Veniamo al quadro interno al PD. Anche qui ci sono problemi a non finire. Ovvero il ruolo della minoranza interna. Non le pare che un’altra lezione di queste elezioni sia quella di recuperare il “metodo Mattarella” (ovvero la ricerca delle scelte condivise)? Ha qualcosa da dire alla minoranza?

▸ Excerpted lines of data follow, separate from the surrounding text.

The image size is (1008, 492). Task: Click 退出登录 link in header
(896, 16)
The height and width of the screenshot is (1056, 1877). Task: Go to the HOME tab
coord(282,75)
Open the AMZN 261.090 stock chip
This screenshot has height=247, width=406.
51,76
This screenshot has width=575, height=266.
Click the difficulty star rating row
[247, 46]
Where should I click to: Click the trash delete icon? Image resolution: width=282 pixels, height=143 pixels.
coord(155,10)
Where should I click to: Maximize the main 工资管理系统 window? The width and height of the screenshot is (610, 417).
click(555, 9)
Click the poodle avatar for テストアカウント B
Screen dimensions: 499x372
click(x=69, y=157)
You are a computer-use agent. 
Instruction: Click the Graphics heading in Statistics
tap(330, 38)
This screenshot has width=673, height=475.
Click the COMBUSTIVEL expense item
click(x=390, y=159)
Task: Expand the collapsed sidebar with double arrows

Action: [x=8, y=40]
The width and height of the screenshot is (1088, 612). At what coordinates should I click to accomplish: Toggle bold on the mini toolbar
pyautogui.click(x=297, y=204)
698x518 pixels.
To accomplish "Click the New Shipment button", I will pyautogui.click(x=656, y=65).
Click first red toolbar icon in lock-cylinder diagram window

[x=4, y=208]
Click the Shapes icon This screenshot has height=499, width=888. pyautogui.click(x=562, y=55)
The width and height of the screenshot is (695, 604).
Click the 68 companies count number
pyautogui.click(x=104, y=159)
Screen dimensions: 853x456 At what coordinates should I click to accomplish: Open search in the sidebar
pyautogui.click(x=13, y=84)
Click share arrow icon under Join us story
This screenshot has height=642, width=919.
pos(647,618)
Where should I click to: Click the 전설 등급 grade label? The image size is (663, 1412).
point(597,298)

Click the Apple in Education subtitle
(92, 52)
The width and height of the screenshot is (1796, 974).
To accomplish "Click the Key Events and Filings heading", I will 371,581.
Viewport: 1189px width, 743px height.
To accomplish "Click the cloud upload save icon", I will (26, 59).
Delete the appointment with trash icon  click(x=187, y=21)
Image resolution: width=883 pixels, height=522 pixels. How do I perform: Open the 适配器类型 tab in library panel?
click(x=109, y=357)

Come è normale che sia, fa più rumore un albero che cade di una foresta che cresce. L’albero ligure è caduto, sotto il peso delle nostre divisioni, e ha fatto molto rumore. Ma in tutte e sei le altre regioni, il Pd è stato unito, vincendo in cinque casi e perdendo in Veneto. Dunque, quello che lei giustamente chiama il “metodo Mattarella”, ovvero la ricerca delle scelte condivise, se non nel merito, almeno nel metodo (democratico), è il modo ordinario di vivere e di decidere dentro il Pd. Perché questo metodo possa funzionare, c’è però bisogno di richiamare una precondizione: tutti devono sentirsi impegnati dalle decisioni che, democraticamente, si prendono insieme. Una parte della minoranza, forse perché non le era mai capitato di non essere maggioranza, questo principio fa fatica ad accettarlo e rivendica il diritto di votare come crede nelle assemblee elettive e addirittura di presentare candidati alternativi alle elezioni. Il problema è che nessun partito democratico può funzionare così. Su questo punto, dunque, un chiarimento fra noi è necessario e urgente. Non c’è, peraltro, solo un problema di metodo. Le vicende interne al Pd hanno messo in evidenza anche un problema di sostanza, vorrei dire politico-culturale. Il mito fondativo del Partito democratico non è l’unità delle sinistre, ma l’unità, si potrebbe dire il ricongiungimento, dei riformisti, storicamente divisi in partiti e perfino in schieramenti diversi, in un riformismo nuovo, capace di confrontarsi in modo positivo con i grandi cambiamenti del nostro tempo. Per una parte della nostra minoranza, rischiare (e sottolineo la parola rischiare) un riformismo nuovo, non è adempiere alla nostra missione di democratici, ma tradire la nostra storia. Così come sfidare le pigrizie della sinistra conservatrice, politica e sindacale, è infrangere il mito, duro a morire, nonostante la nascita del Pd, la lezione di Veltroni e la rivoluzione di Renzi, dell’unità delle sinistre e del “pas d’ennemis à gauche”. Su questo crinale, per così dire “ideologico”, è raccomandabile il massimo rispetto reciproco e un modo di argomentare e discutere pacato, ma non si può chiedere a Renzi e a tutti noi di diplomatizzare le differenze, fino a ridurre un sano perché vero conflitto politico ad una questione di buone maniere.

 

E veniamo alla vicenda della Presidente dell’Antimafia, Rosy Bindi. Lunedì sera, a “Piazzapulita”, ha chiesto le scuse da parte del PD per come è stata trattata da alcuni esponenti del suo partito. Un episodio che brucia sulla “pelle” del suo partito…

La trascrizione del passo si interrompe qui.